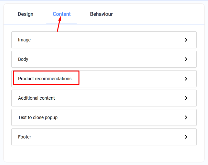
Task: Open the Image section label
Action: point(25,40)
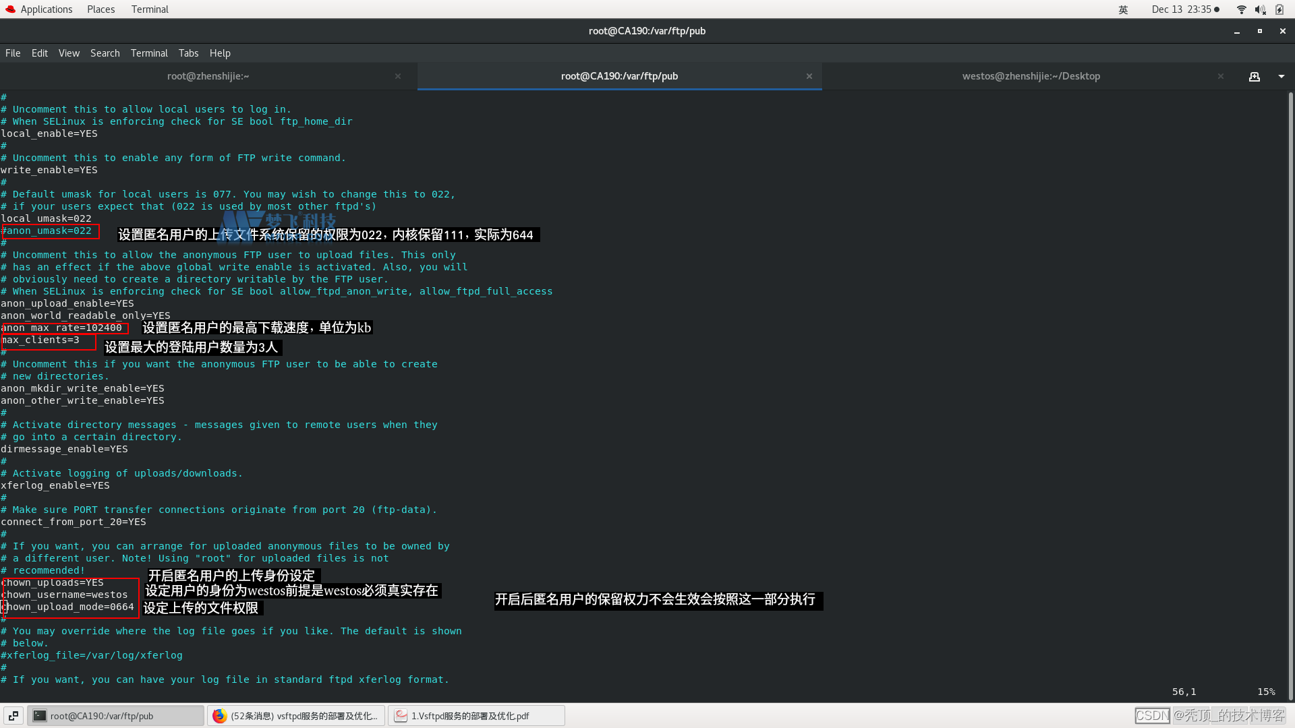The width and height of the screenshot is (1295, 728).
Task: Open the Search menu
Action: click(105, 53)
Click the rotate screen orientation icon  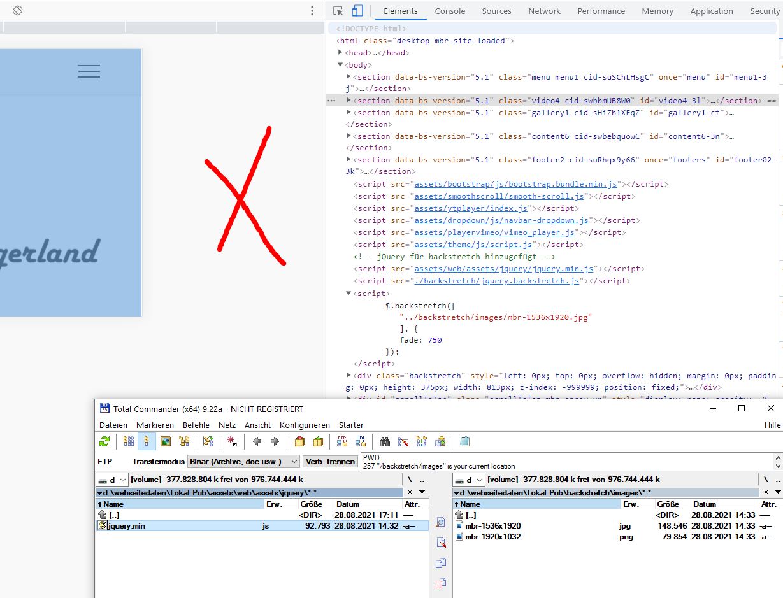click(x=18, y=11)
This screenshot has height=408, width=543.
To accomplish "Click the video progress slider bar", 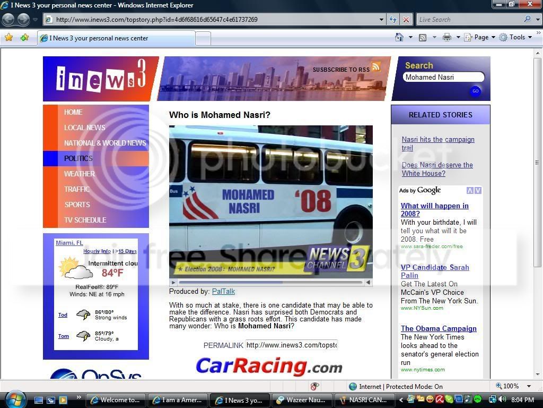I will [270, 283].
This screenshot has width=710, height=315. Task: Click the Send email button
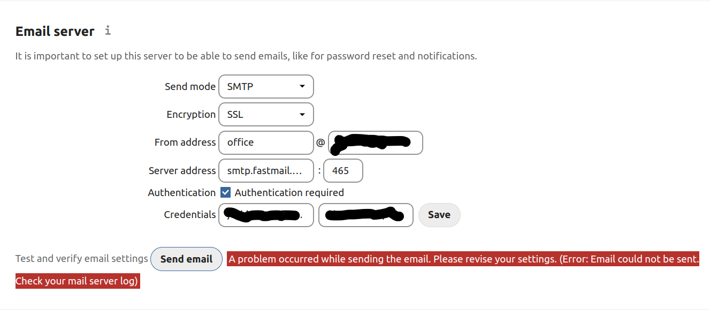(x=186, y=259)
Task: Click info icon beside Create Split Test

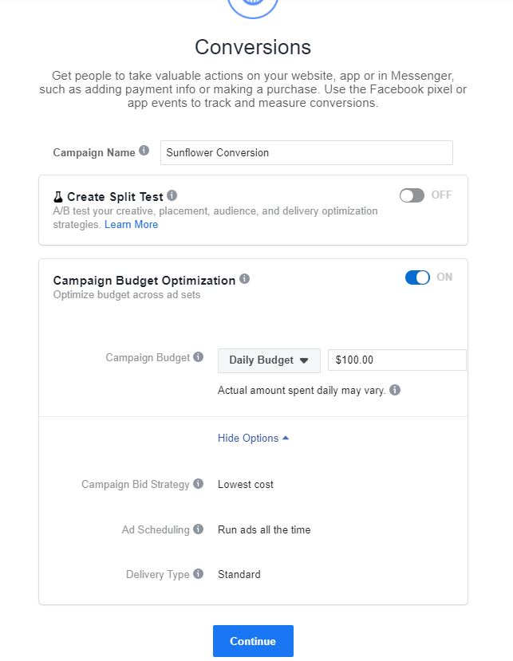Action: 172,195
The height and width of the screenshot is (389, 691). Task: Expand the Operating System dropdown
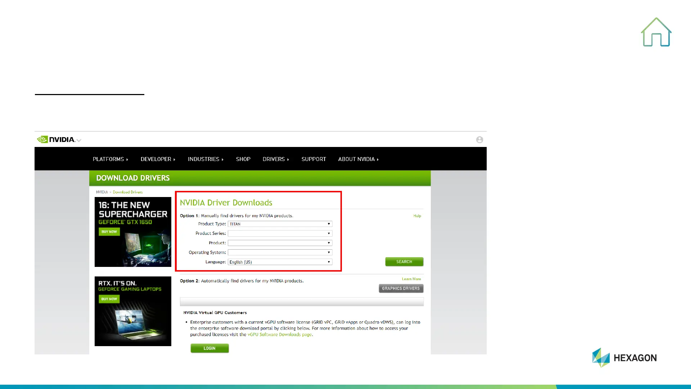click(x=280, y=252)
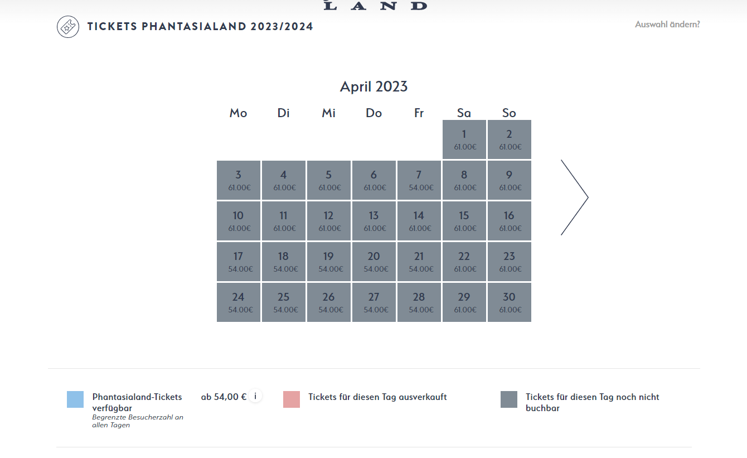Choose April 20 date cell
The image size is (747, 458).
point(374,262)
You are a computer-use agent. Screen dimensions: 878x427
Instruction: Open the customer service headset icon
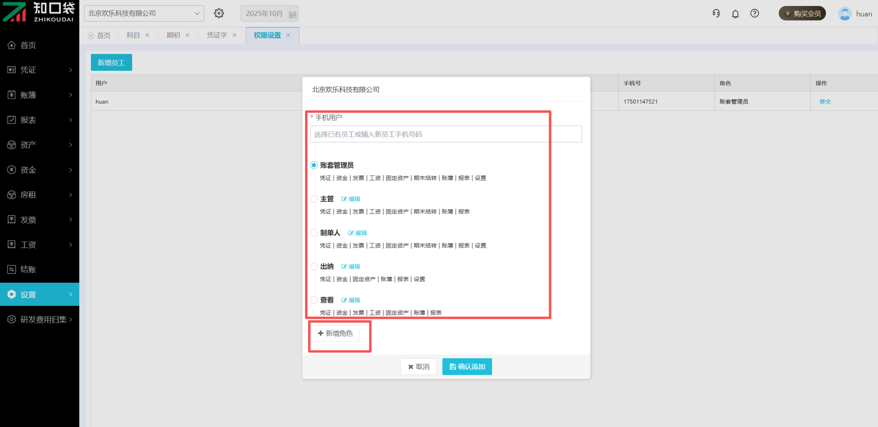coord(716,14)
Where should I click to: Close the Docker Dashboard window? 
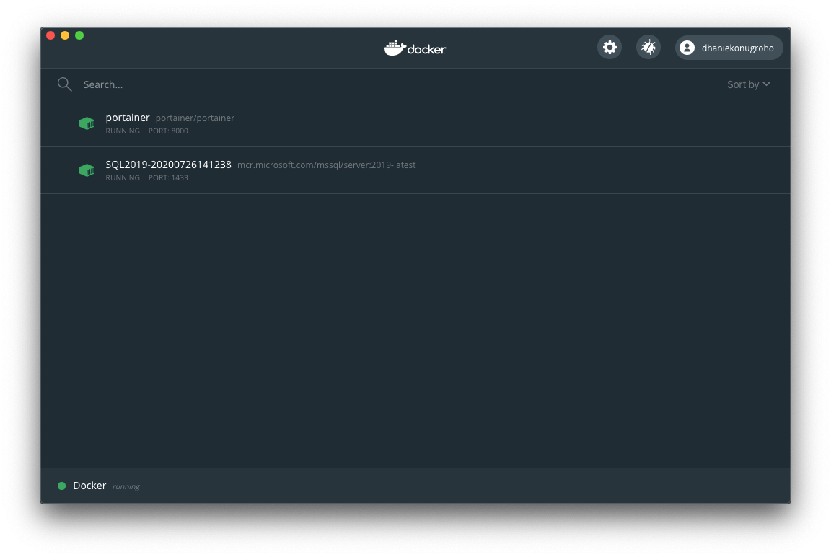50,35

———

■ **TASK TO COMPLETE**: Retype the entries between the line holding "The height and" and the line holding "point(374,262)", inclusive, and leave the pictures out of your answer.

■ **TASK ANSWER**:
The height and width of the screenshot is (389, 691). Task: Expand the Operating System dropdown
click(x=280, y=252)
Choose April 20 date cell
The image size is (747, 458).
point(374,262)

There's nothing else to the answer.